Quick to admit that she and Mark needed help building the manor, Sarah turned to Cape Town designer John Jacob Zwiegelaar. ‘When we were establishing the reserve, we bought 11 farms and farmsteads, ‘she says. ‘The grandest, Karoo Lodge, is for paying guest, but as we come here every school holiday, we needed our own place. I thought we’d patch up the dilapidated house that stood here, but it was John who persuaded us to be more visionary. John “saw” it before it was built.’ At the entrance to the manor is a wide covered portico, decorated with woven-grass bowls in chunky wooden frames on the walls. Beyond, rough stone walls decorated with twisting tree roots lead you deeper into the house. ‘We wanted to create something fresh and oasis-like,’ John explains, to the sound of the water sprouts of the 21-metre infinity pool at the back.
As you enter the house, your eye is drawn through the hall and drawing room, out to the veranda and the pool, and then beyond, to a natural watering hole where monkeys and rhinos often linger. Traversing the hall is a corridor, which leads to four bedrooms with en-suite bathrooms, two on each side of the house. Prominent in this part of the house is a collection of botanical paintings of indigenous plants by South African artist Kurt Pio. They were commissioned by John, and Sarah loves them.
Ahead, past shelves filled with Zulu beer pots, is the drawing room, furnished with armchairs covered in cool white linen. ‘We didn’t use sofas, as we wanted to maintain a sense of luxury without being mumsy,’ John says. ‘But if you want an afternoon siesta, there are two cosy alcoves with seating. Sarah’s children get lost under all the Kuba cushions.’ Above the chimneypiece hangs a bold picture of a monkeys, also by Kurt Pio. ‘The idea was to use art with a strong graphic appearance to give the room an air of modernity,’ John explains. ‘The wrought-iron chandeliers, made by local blacksmith Talla Crouse, are intended to seem like part of the architecture,’ he continues. The polished-concrete floors are inlaid with reclaimed-yellow-wood floorboards and covered with locally woven sisal rugs. This, and the timber-panelled ceilings, French windows, carved wooden cattle heads, Nguni cushions and zebra-skin rugs, all stylishly epitomise a new colonial chic.

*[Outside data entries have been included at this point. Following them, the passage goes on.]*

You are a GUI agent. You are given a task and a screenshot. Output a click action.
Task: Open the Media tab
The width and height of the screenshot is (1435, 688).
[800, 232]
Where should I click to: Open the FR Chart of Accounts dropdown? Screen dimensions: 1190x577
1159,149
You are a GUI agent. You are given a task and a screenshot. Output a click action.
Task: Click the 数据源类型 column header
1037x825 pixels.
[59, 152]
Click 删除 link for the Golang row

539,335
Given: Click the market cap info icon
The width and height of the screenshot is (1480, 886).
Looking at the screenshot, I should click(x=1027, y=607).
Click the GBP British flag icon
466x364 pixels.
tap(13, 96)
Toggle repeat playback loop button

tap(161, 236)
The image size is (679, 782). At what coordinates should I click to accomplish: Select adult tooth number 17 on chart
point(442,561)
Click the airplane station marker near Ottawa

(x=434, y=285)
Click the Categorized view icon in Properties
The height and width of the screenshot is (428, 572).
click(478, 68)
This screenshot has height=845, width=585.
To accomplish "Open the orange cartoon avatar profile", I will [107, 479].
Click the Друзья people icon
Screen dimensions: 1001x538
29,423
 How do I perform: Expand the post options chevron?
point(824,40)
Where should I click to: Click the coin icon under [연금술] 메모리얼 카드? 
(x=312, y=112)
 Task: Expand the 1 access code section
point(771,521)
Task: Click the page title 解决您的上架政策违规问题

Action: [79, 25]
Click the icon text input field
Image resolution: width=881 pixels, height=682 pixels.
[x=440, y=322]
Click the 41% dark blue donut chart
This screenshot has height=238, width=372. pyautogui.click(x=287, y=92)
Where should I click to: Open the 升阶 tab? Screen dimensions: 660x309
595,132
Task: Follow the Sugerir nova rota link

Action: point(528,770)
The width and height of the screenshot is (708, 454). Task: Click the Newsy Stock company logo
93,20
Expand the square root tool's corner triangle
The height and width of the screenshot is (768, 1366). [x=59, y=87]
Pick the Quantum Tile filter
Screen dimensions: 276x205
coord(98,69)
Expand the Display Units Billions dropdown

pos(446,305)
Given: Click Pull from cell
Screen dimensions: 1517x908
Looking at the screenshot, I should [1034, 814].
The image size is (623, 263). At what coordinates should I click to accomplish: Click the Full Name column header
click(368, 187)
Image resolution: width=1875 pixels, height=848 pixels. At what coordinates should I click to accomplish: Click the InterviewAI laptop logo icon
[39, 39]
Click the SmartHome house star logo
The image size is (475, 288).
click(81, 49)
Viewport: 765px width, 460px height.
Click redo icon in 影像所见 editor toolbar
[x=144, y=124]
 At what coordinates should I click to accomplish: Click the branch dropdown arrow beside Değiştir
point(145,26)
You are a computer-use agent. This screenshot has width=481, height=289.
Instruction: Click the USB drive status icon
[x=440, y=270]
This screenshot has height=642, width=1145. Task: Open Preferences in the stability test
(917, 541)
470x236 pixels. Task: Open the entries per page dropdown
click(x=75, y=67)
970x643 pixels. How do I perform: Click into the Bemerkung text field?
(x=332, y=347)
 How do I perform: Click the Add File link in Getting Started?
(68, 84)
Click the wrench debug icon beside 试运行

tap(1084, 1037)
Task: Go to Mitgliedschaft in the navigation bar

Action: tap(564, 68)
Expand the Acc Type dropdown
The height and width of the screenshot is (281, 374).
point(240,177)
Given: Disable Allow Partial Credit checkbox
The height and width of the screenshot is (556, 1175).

The architectural feel continues in the dinning room, with its striking roundels framing Karoo botanical cut-outs on the walls. Three wrought-iron cage chandeliers, designed by John, hang over the yellow-wood table. Beyond is a breakfast room, with Nguni cow skulls set on plinths. The reception rooms lead out to the veranda, which overlooks the pool and has additional comfortable seating. ‘Every day, we go on a game drive or picnic to the Tandjiesberg are staggering. But back home in the afternoon, you need a swim and some shade, so John’s outside sitting room is perfect.’ The neutral palette also translates to the bedrooms. The main one has a woven-rattan headboard screening a dressing area, lamps made using wood from Table Mountain, and carved Ashanti stools. The shower room is lined with orange sandstone gathered from the surrounding hills. ‘Practically everything is locally made,’ says Sarah proudly. ‘Graaff Reinet, the fourth oldest town in South Africa, is full of carpenters and tradesmen. Some made us tear our hair out, but we got there in the end.’